Mesdames, Messieurs,

La défense des intérêts stratégiques de la France rend inacceptable que des investisseurs étrangers, au motif d’une rentabilité insuffisante, préfèrent fermer des sites de production pour les délocaliser.

La loi dite « Florange » de 2014 avait tenté de créer, à la charge des entreprises envisageant la fermeture d’un établissement, une obligation de céder cet établissement à un repreneur présentant « une offre de reprise sérieuse ». Cette intention du législateur avait été censurée par le Conseil Constitutionnel par sa décision n° 2014‑692 DC du 27 mars 2014. Le Conseil avait considéré que « l’obligation d’accepter une offre de reprise sérieuse en l’absence de motif légitime et la compétence confiée à la juridiction commerciale pour réprimer la violation de cette obligation font peser sur les choix économiques de l’entreprise, notamment relatifs à l’aliénation de certains biens, et sur sa gestion des contraintes qui portent tant au droit de propriété qu’à la liberté d’entreprendre une atteinte disproportionnée au regard de l’objectif poursuivi ».
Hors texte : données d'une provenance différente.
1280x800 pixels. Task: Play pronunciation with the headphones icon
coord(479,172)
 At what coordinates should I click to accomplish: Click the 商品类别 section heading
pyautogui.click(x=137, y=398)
La loi ainsi censurée ne pose donc plus, à la charge de l’entreprise qui souhaite fermer un établissement, qu’une obligation de moyens à rechercher un repreneur. Après sept années d’application de ces dispositions, force est de constater que les dispositions telles que censurées ne constituent le plus souvent qu’une formalité, trop rarement suivies d’une reprise quand bien même il existe des repreneurs. Ce dispositif est donc bien éloigné de l’ambition du législateur. Cet échec est facilement compréhensible : il est assez improbable qu’une entreprise souhaite céder à un concurrent un outil industriel pour lui donner les moyens d’accroître sa concurrence.

Si le dispositif imaginé dans la version initiale de la loi Florange pouvait paraître disproportionné au regard d’un objectif très général de « pérennité de l’activité et de l’emploi de l’établissement », il n’est pas possible d’ignorer que la fermeture d’un établissement peut aussi porter atteinte à d’autres intérêts, notamment ceux visées par le législateur à l’article L 151‑3 du code monétaire et financier (risque d’atteinte à l’ordre public, à la sécurité publique et à la défense nationale) qui constituent ce que l’on appelle communément les secteurs stratégiques.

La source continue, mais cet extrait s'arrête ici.